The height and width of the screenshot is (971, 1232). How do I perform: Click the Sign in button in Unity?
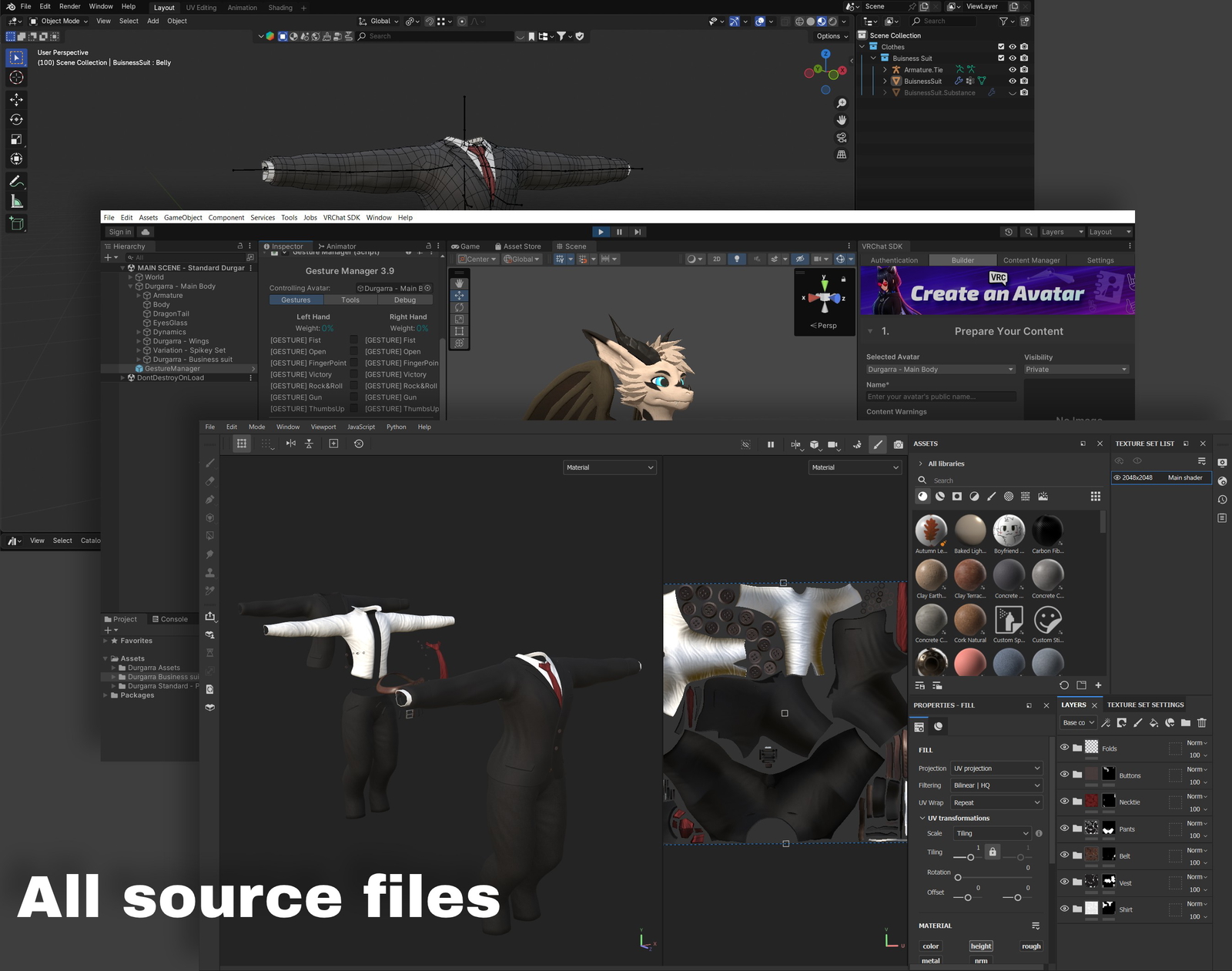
---
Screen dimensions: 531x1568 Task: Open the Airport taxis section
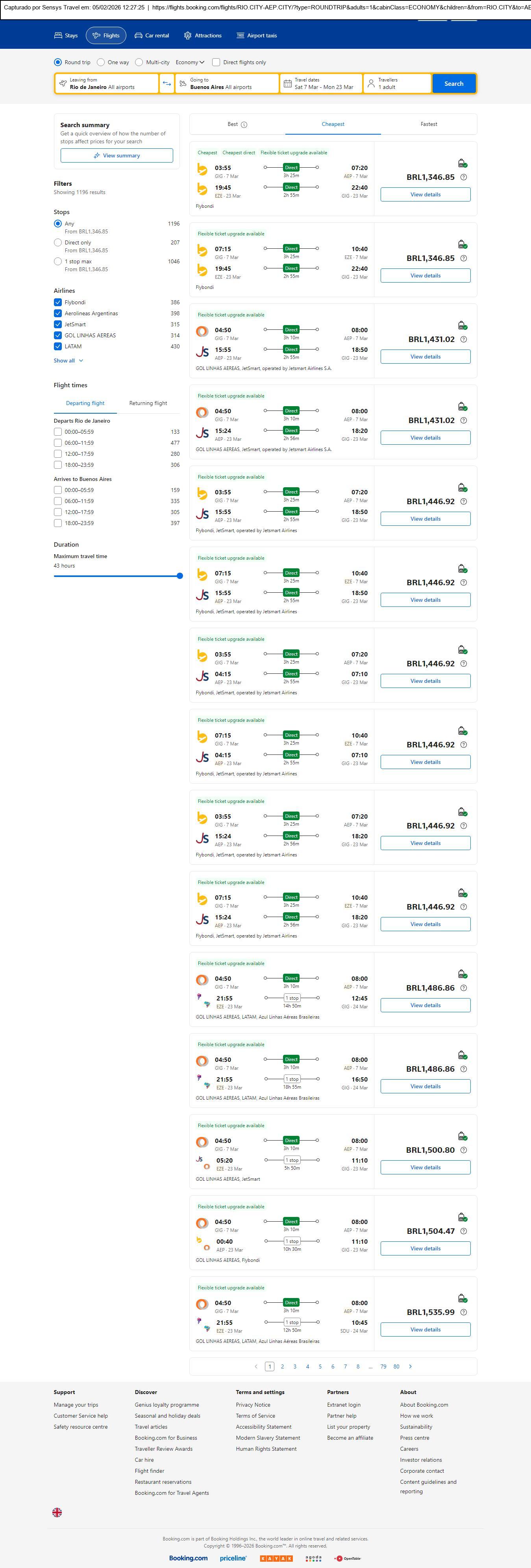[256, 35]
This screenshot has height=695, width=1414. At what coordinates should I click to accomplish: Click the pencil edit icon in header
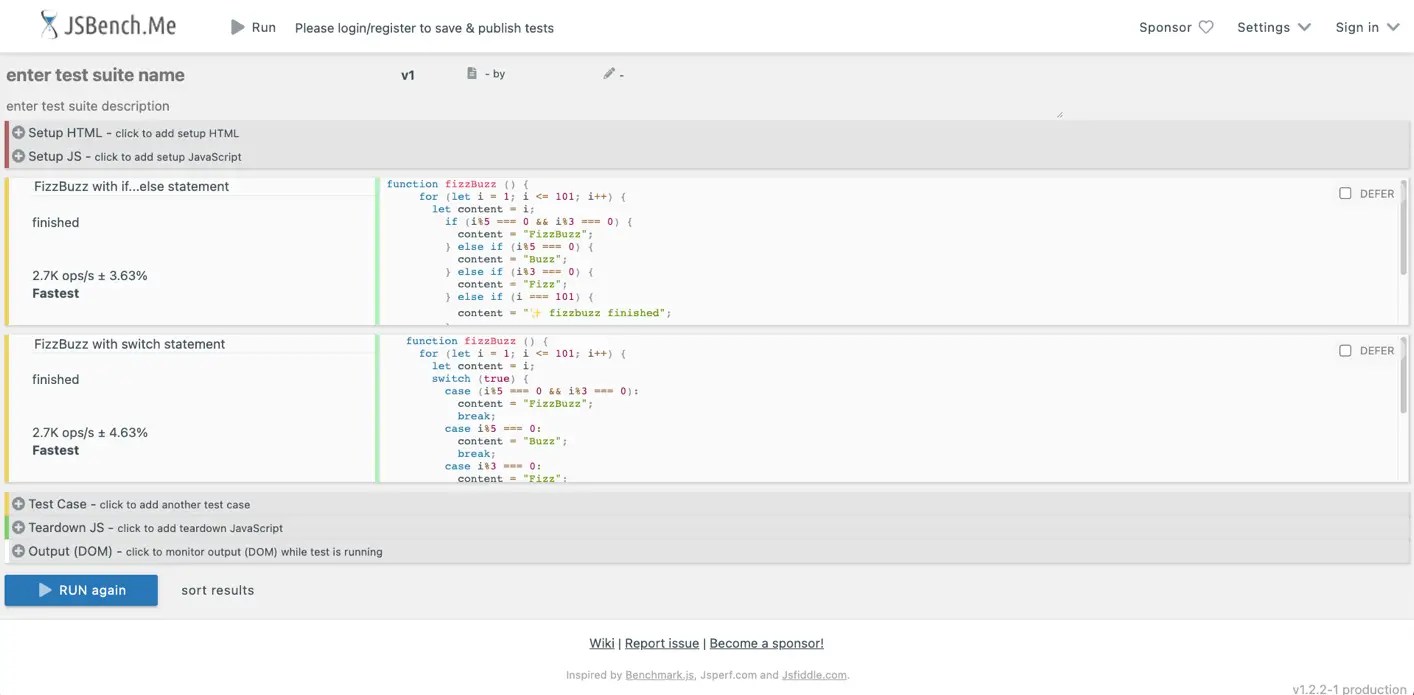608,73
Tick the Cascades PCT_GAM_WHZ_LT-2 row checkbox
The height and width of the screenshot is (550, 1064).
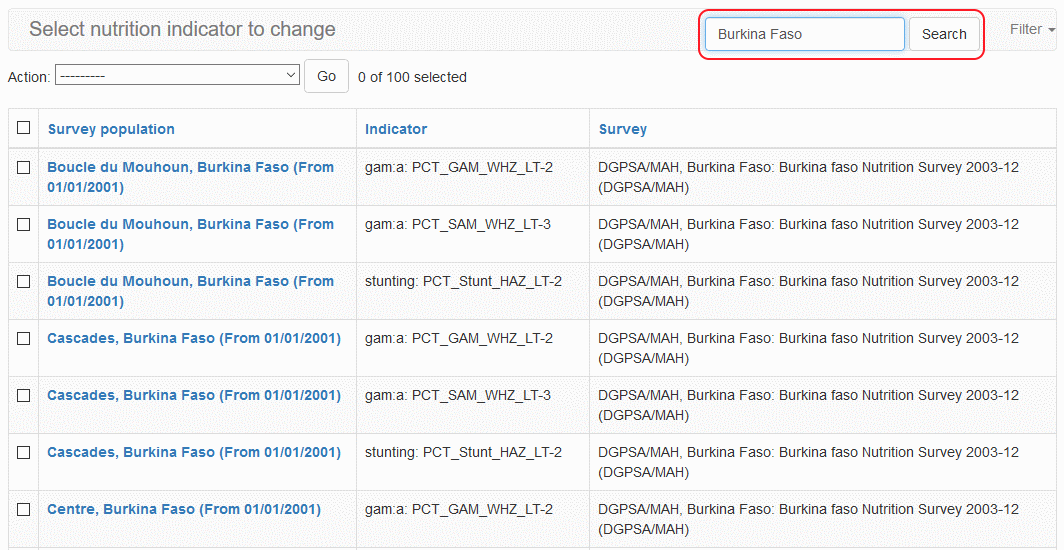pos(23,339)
--
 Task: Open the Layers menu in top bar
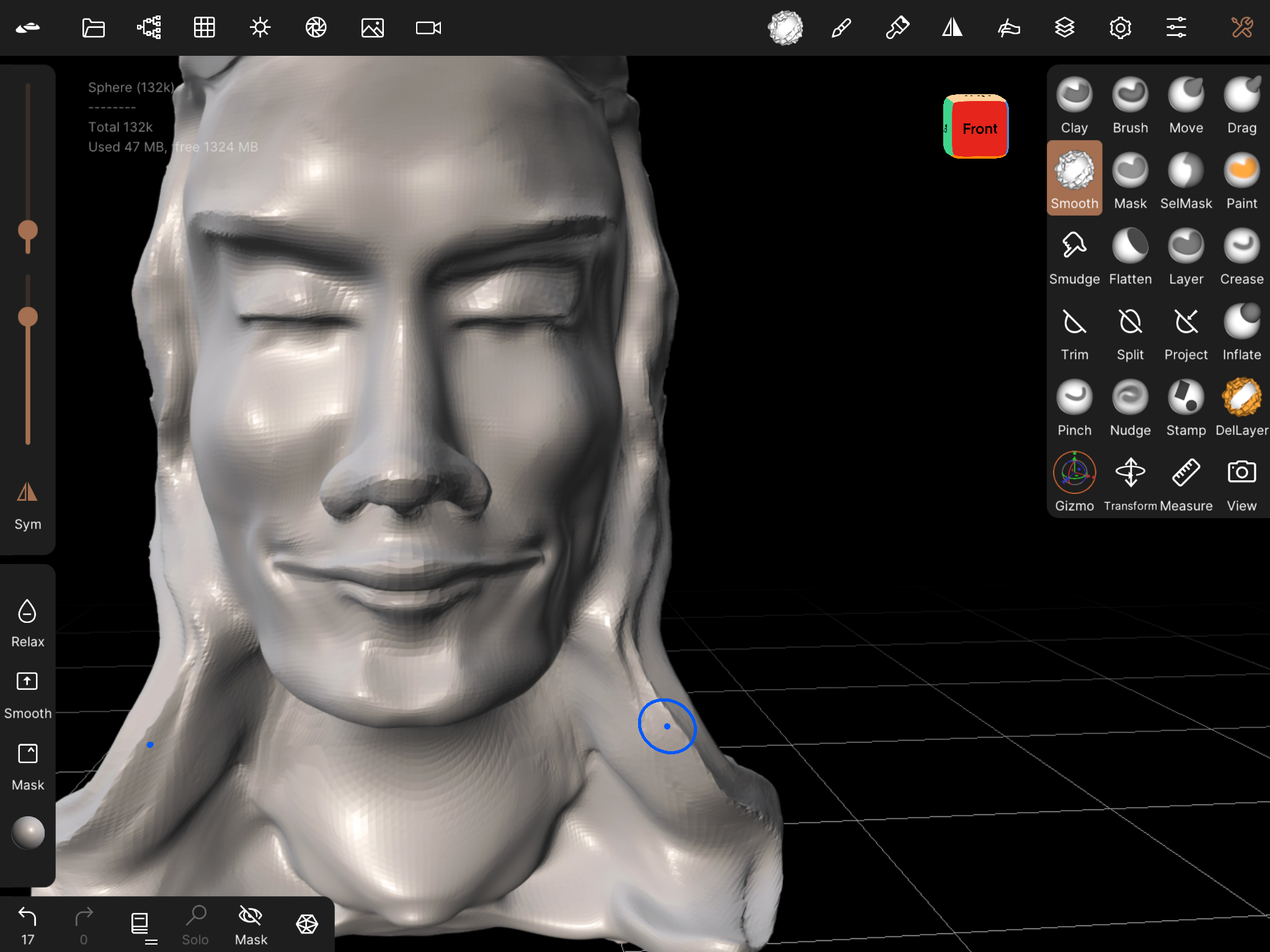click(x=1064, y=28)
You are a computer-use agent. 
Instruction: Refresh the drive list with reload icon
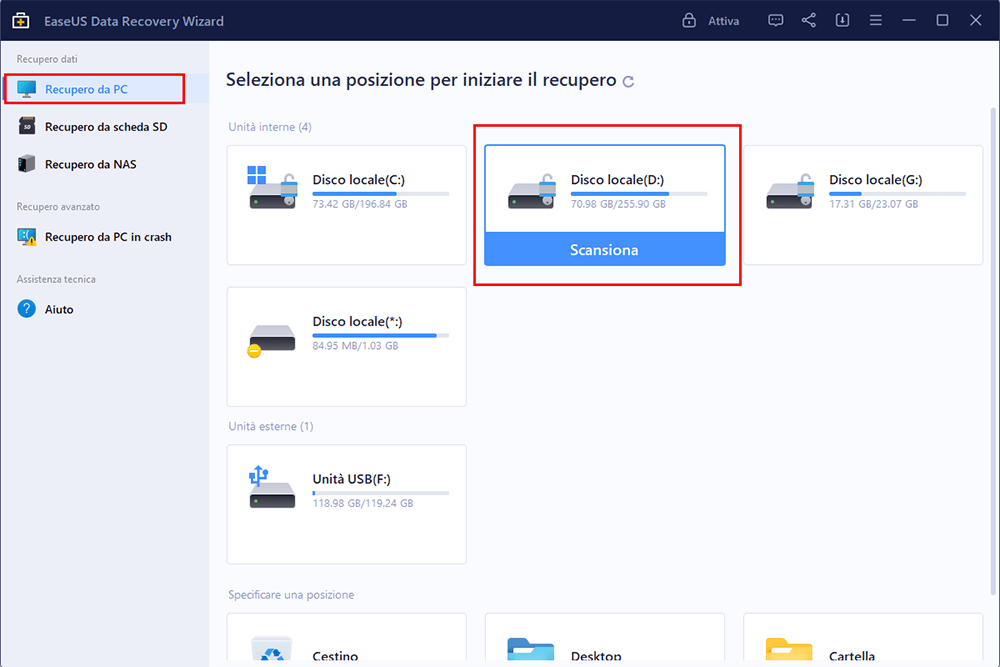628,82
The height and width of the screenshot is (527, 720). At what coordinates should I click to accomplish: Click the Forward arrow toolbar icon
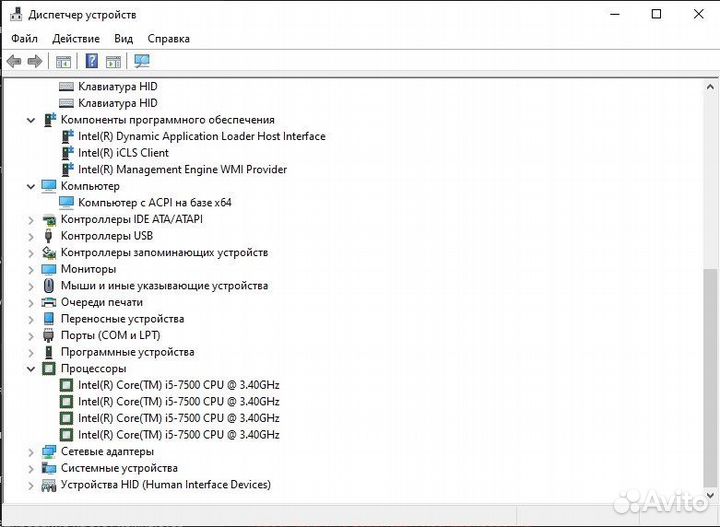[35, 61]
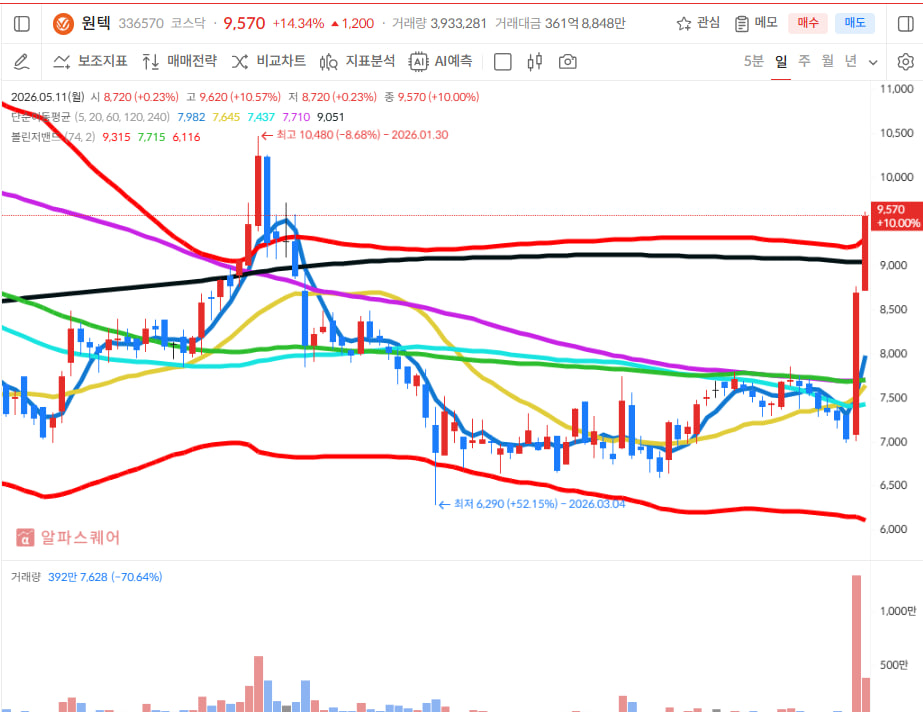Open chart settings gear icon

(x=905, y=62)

- _WRITTEN REQUEST_: Please recast everything from the line containing "The height and width of the screenshot is (527, 720)." down to the line containing "(x=905, y=62)", both included, as a numbered list. Skip blank lines and leave the pictures out.

- _TASK RESPONSE_:
1. The height and width of the screenshot is (527, 720). At what coordinates should I click to accomplish: Click the Forward arrow toolbar icon
2. [35, 61]
3. Open chart settings gear icon
4. (x=905, y=62)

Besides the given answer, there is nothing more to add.